> _WORK TO COMPLETE_: Please recast the material below, from the line containing "This screenshot has height=465, width=409." through the end, as a Markdown table with the columns Number and Text. Give each line its own numbered row and leave out blank lines.

> _INPUT MATERIAL_:

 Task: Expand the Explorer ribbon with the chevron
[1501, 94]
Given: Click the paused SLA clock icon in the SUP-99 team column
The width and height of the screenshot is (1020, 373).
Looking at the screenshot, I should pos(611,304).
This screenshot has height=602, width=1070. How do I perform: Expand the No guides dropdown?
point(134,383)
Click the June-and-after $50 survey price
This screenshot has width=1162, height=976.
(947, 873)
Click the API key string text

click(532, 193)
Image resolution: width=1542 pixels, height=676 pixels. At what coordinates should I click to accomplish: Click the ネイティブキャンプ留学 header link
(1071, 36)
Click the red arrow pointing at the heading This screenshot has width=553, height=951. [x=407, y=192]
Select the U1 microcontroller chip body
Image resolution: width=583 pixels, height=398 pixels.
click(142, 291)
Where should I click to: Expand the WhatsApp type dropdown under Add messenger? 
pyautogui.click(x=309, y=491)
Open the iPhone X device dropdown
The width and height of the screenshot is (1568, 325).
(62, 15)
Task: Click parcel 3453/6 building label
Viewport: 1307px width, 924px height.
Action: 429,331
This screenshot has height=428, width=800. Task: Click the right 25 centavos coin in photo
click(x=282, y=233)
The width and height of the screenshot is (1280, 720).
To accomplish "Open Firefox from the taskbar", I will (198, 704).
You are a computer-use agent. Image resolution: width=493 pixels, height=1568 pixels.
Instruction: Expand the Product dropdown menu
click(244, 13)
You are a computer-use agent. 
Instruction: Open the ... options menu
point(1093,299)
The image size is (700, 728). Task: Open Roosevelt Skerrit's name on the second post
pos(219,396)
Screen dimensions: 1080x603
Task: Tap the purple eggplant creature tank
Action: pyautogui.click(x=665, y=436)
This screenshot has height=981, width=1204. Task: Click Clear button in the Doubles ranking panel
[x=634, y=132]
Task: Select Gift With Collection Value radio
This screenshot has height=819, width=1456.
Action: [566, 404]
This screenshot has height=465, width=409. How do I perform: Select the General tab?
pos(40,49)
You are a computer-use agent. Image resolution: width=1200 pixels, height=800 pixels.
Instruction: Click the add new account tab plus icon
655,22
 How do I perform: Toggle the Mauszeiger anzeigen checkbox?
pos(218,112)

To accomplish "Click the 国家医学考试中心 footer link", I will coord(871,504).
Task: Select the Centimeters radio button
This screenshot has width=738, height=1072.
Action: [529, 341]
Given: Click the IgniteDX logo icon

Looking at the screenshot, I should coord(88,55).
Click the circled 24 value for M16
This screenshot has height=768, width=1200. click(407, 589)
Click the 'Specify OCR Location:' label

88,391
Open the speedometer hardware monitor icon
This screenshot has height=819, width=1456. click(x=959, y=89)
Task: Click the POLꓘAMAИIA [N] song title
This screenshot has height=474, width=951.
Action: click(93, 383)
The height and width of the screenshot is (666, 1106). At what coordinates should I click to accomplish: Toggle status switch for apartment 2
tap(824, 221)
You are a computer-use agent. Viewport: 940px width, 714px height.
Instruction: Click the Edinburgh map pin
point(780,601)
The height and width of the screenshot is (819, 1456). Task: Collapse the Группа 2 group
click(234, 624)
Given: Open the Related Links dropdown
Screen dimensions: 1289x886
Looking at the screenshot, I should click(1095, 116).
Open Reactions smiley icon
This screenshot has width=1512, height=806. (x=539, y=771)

> _RESULT OF THIS EXERCISE_:
| Number | Text |
|---|---|
| 1 | This screenshot has height=465, width=409. How do I perform: Select the General tab? |
| 2 | pos(40,49) |
| 3 | You are a computer-use agent. Image resolution: width=1200 pixels, height=800 pixels. |
| 4 | Instruction: Click the add new account tab plus icon |
| 5 | 655,22 |
| 6 |  How do I perform: Toggle the Mauszeiger anzeigen checkbox? |
| 7 | pos(218,112) |
| 8 | To accomplish "Click the 国家医学考试中心 footer link", I will coord(871,504). |
| 9 | Task: Select the Centimeters radio button |
| 10 | This screenshot has width=738, height=1072. |
| 11 | Action: [529, 341] |
| 12 | Given: Click the IgniteDX logo icon |
| 13 | Looking at the screenshot, I should coord(88,55). |
| 14 | Click the circled 24 value for M16 |
| 15 | This screenshot has height=768, width=1200. click(407, 589) |
| 16 | Click the 'Specify OCR Location:' label |
| 17 | 88,391 |
| 18 | Open the speedometer hardware monitor icon |
| 19 | This screenshot has height=819, width=1456. click(x=959, y=89) |
| 20 | Task: Click the POLꓘAMAИIA [N] song title |
| 21 | This screenshot has height=474, width=951. |
| 22 | Action: click(93, 383) |
| 23 | The height and width of the screenshot is (666, 1106). At what coordinates should I click to accomplish: Toggle status switch for apartment 2 |
| 24 | tap(824, 221) |
| 25 | You are a computer-use agent. Viewport: 940px width, 714px height. |
| 26 | Instruction: Click the Edinburgh map pin |
| 27 | point(780,601) |
| 28 | The height and width of the screenshot is (819, 1456). Task: Collapse the Группа 2 group |
| 29 | click(234, 624) |
| 30 | Given: Open the Related Links dropdown |
| 31 | Screen dimensions: 1289x886 |
| 32 | Looking at the screenshot, I should click(1095, 116). |
| 33 | Open Reactions smiley icon |
| 34 | This screenshot has width=1512, height=806. (x=539, y=771) |